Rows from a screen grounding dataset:
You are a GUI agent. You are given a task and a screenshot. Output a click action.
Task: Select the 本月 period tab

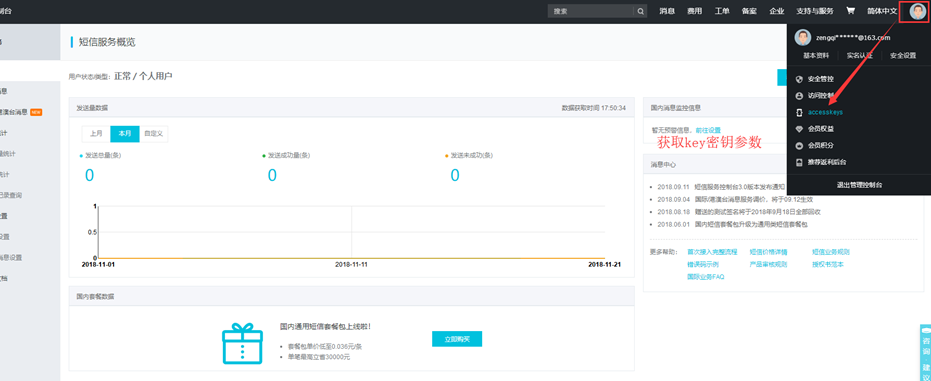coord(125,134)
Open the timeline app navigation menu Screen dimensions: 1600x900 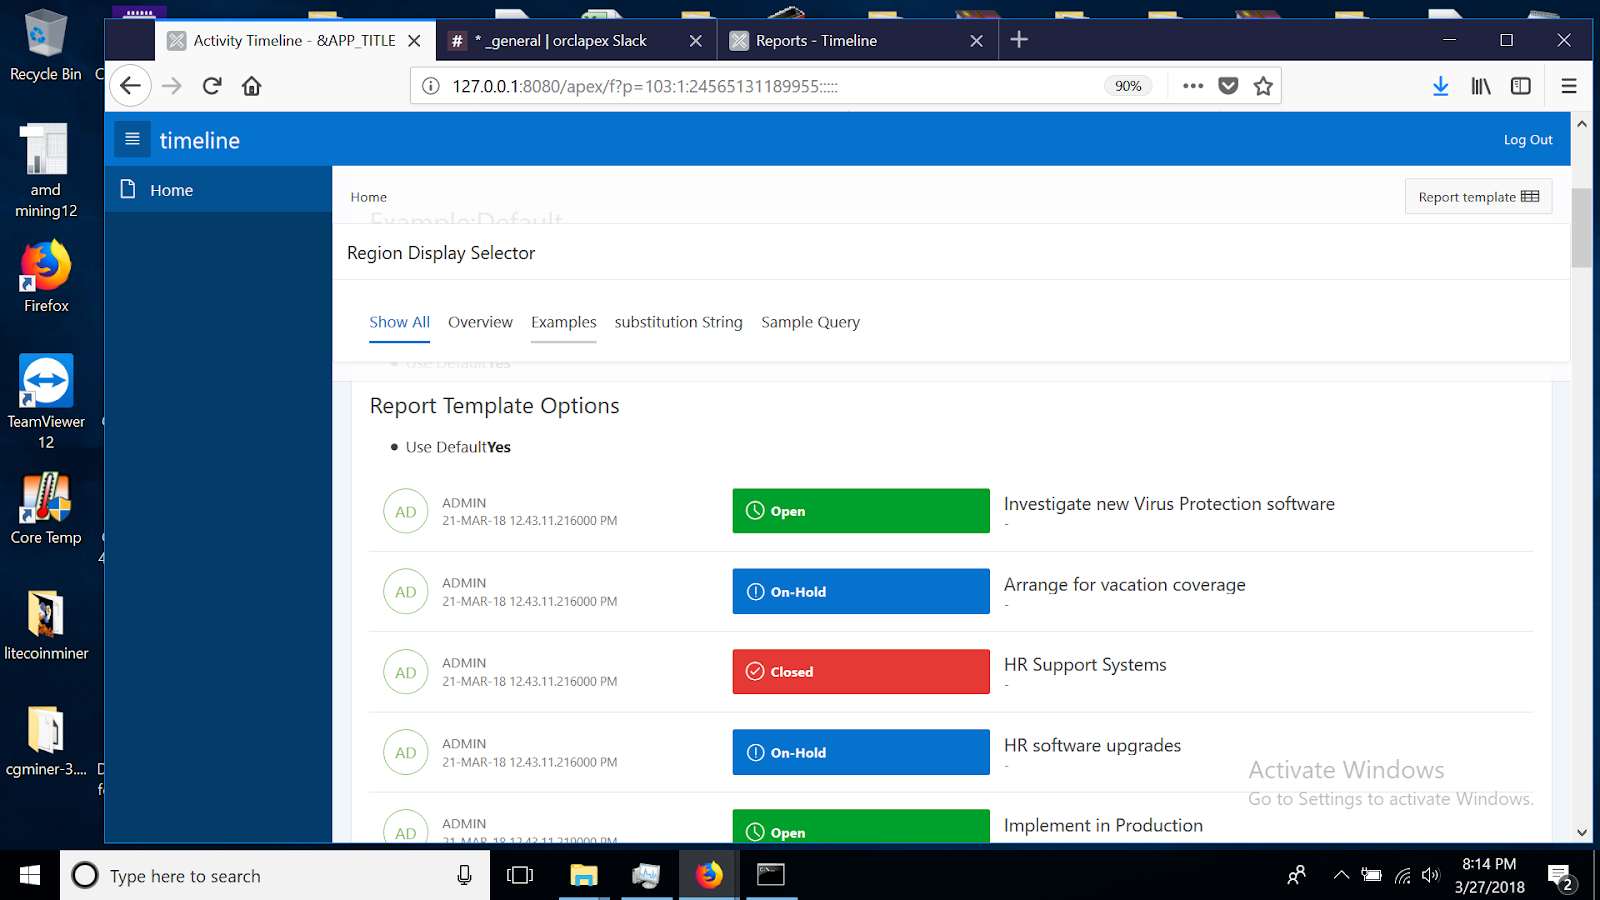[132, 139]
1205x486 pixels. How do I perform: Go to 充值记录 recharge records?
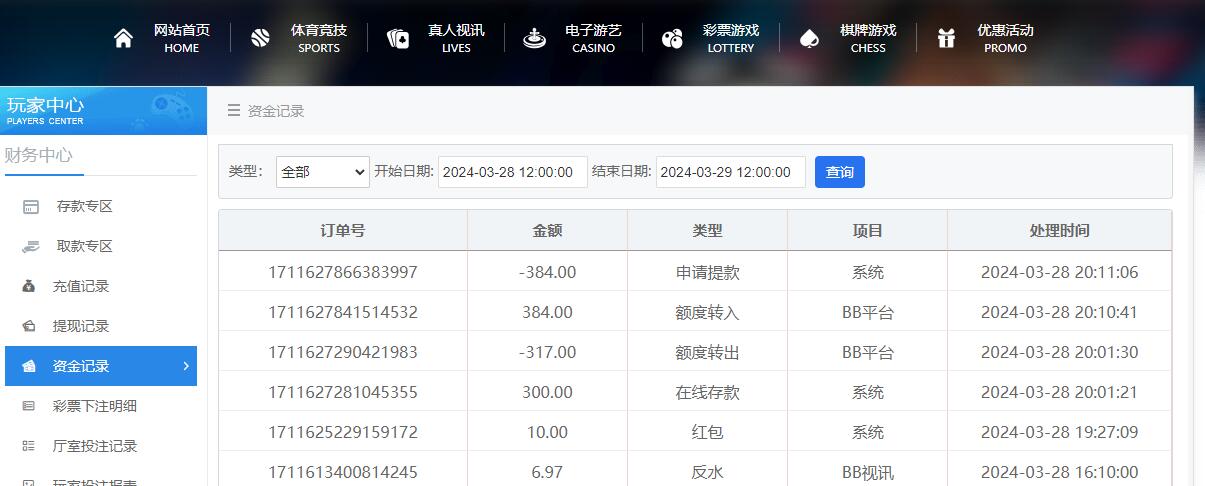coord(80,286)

Set task: Render the records as a numbered list, from the line containing "1205x486 pixels. How" through the end of the records, omitting blank lines. Leave the pictures out of your answer.

Answer to this exercise:
1. 1205x486 pixels. How do I perform: Go to 充值记录 recharge records?
2. coord(80,286)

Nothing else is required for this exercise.